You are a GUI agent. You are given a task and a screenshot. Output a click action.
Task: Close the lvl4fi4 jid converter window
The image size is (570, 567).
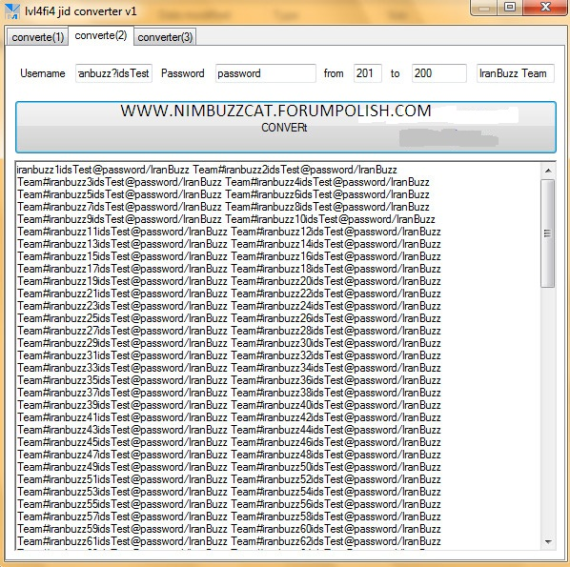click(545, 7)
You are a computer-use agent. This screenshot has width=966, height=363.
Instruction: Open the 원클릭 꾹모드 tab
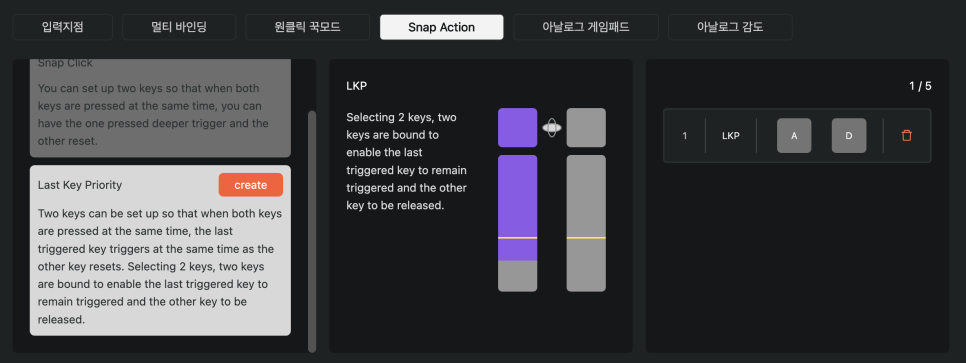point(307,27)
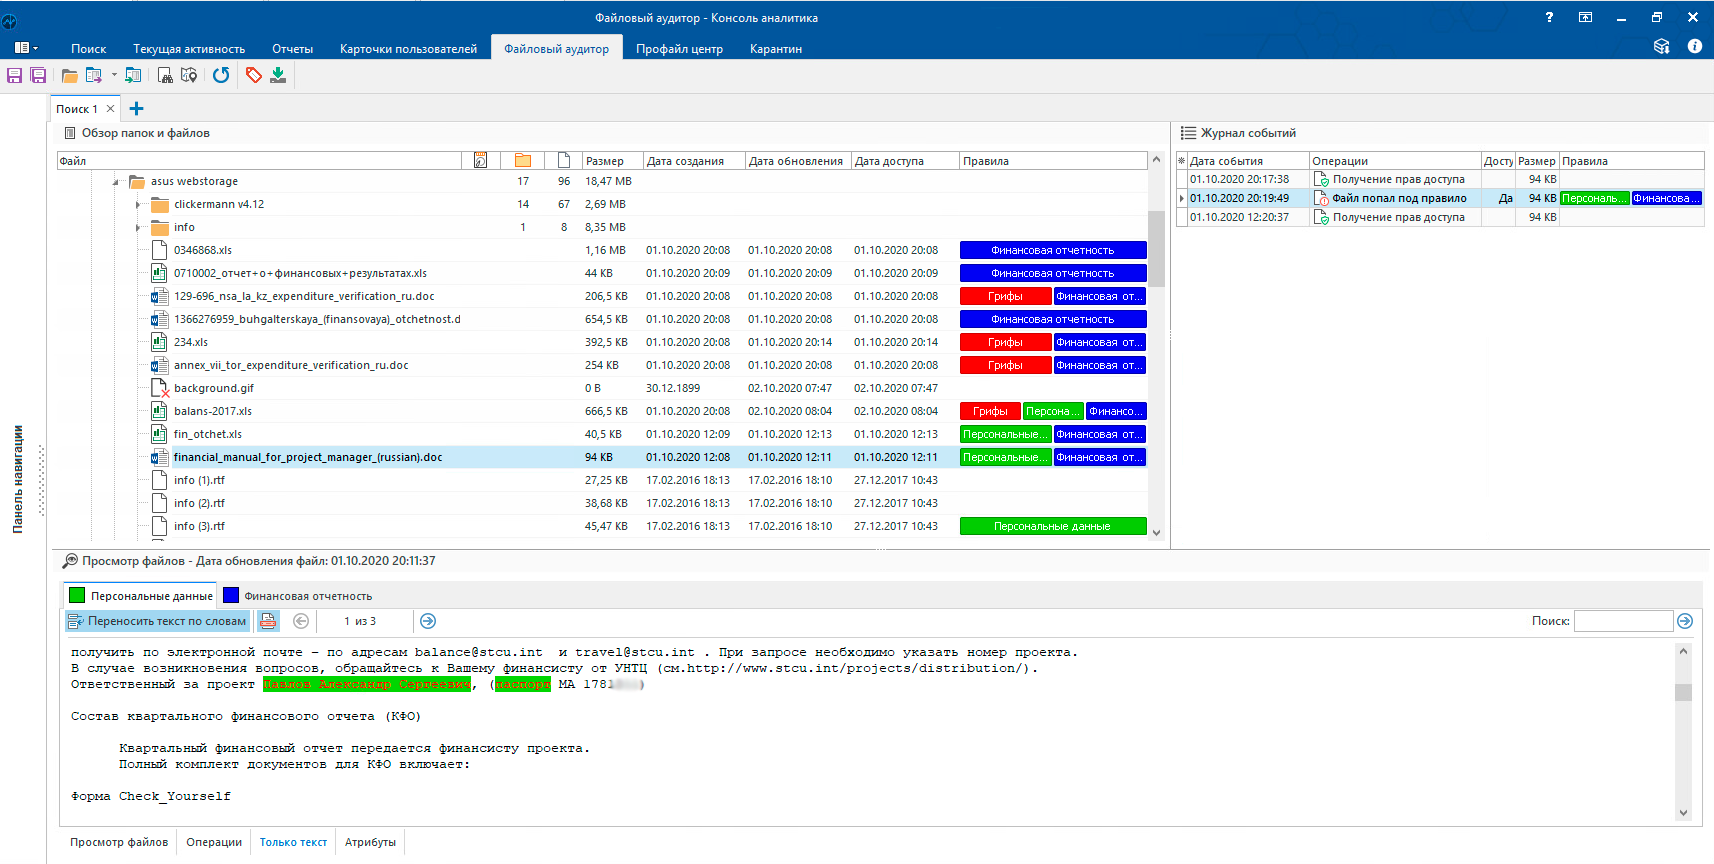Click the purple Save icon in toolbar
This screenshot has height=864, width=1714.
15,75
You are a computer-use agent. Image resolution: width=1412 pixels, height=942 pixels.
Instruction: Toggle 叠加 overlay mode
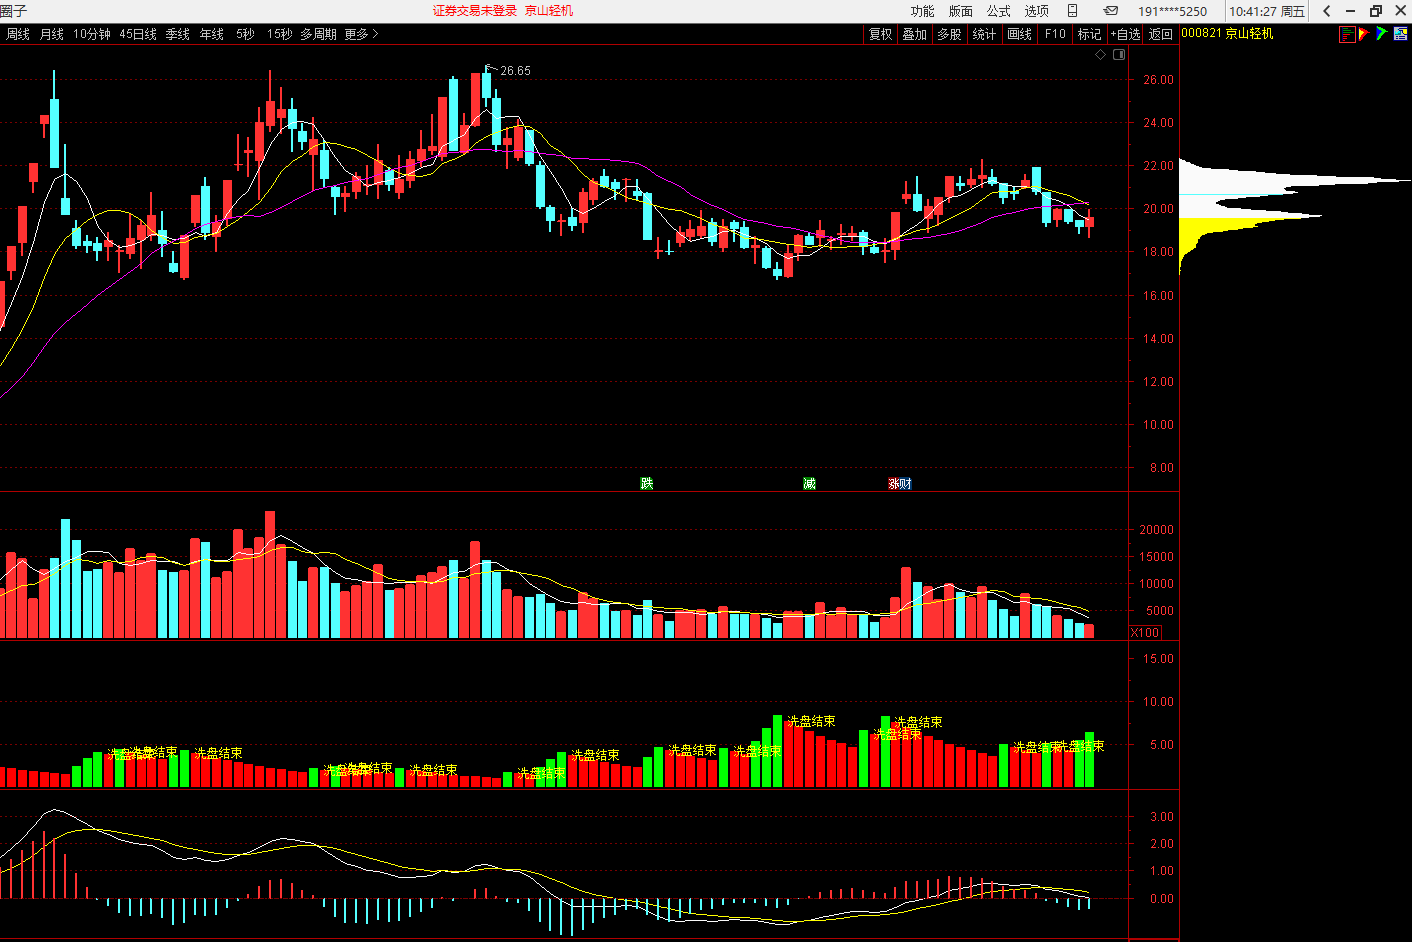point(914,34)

• Work to be completed:
Please write all of the lines above out again word for word, leaving out the pictures.

• Answer for the task:
You are a GUI agent. You are given a task and a screenshot. Output a click action.
Task: Close the lvl4fi4 jid converter window
The image size is (570, 567).
click(545, 7)
You are a computer-use agent. This screenshot has width=966, height=363.
Instruction: Open the 원클릭 꾹모드 tab
point(307,27)
Click the purple Save icon in toolbar
This screenshot has height=864, width=1714.
15,75
You are a computer-use agent. Image resolution: width=1412 pixels, height=942 pixels.
Instruction: Toggle 叠加 overlay mode
point(914,34)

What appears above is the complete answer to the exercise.